There is no questioning of the relevance of teaching Chinese, coming when China is powerful enough and influencing events throughout the world. One, China is the fastest growing economy, surpassed Japan in 2011, and expected to outpace USA by 2020. Two, China remains a global manufacturing hub. Three, China outstrips all markets for products, including minerals, timber, and other essential raw materials.
On a positive note, just as Makerere University’s Oswald Ndoleriire rightly observed, learning Chinese gives the course’s graduates opportunities to access Chinese scholarships, business and travel opportunities, translation and business communication services, and improved relations.
But this increasing adoption of the teaching of Chinese by Ugandan schools and elsewhere in Africa also challenges Africa’s promoting of home-grown regional languages such as Kiswahili – for unity, commerce, administration, and higher education across Africa. Our regional efforts to promote Kiswahili seem outmatched by the pace enjoyed by the Chinese language.
This is despite momentous goodwill expressed in championing Kiswahili. Already, Kiswahili is the second official language of the East African Community bloc, and one of official languages adopted by the African Union in 2004, with former Mozambican president Joaquim Chissano delivering his farewell speech as AU chairman in Kiswahili in 2004.
Kiswahili is also widely spoken by more than 100 million people across East and Central Africa, including Tanzania, Kenya, Uganda, Rwanda, Burundi, Mozambique, and DR Congo, and extending further to southern Africa. Also starting in 2020, South African schools will teach Kiswahili as an optional language, the first African language outside South Africa to be offered in class.
But for more traction, it should be now that Africa’s regional organisations adopted Kiswahili as a home-grown language to champion commerce, administration, and higher education, African unity, and cultural promotion.
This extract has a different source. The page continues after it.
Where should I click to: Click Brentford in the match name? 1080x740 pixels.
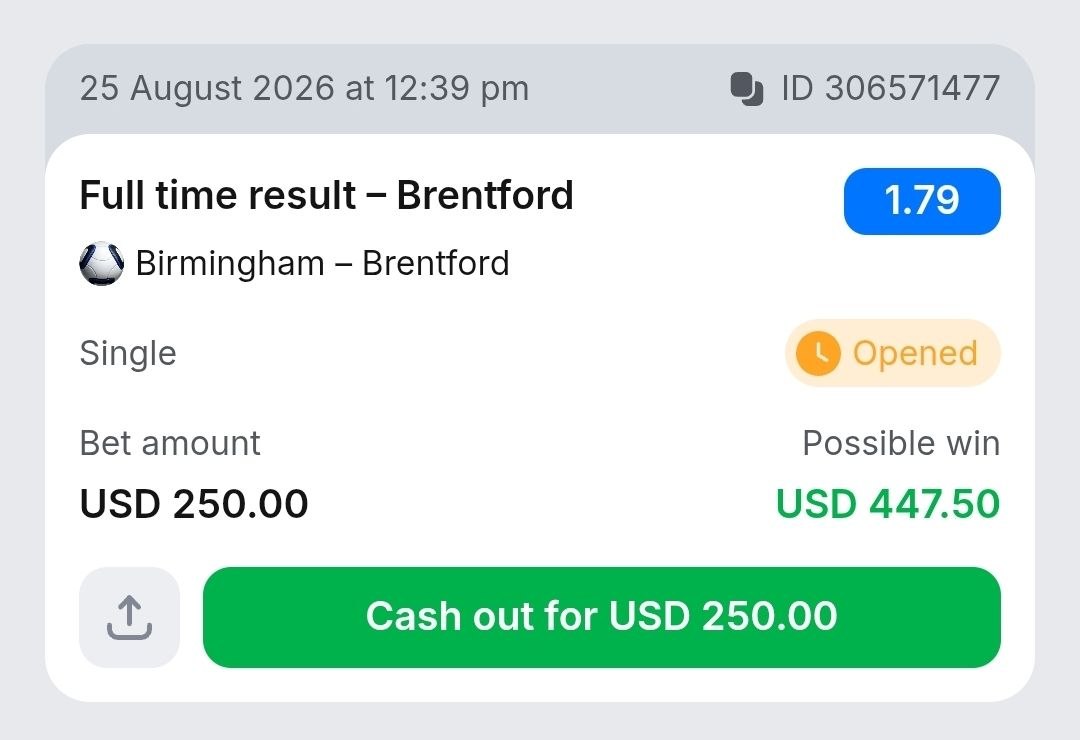pyautogui.click(x=436, y=263)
In this regard, Egypt should be applauded for adopting three of Africa’s traditional African languages, namely Kiswahili, Hausa, and Amharic on its national information outlet, the State Information Service, SIS. This is a great move to sustain and propagate our shared African knowledge and values and wave off cultural dominance as happened under the influence of Spain, Portugal, and later England, France, Germany, and now China.
Since language and culture are fused, it should be now that calls by former Tanzania president Ali Hassan Mwinyi and youthful South African politician Julius Malema are endorsed to adopt Kiswahili as Africa’s common language.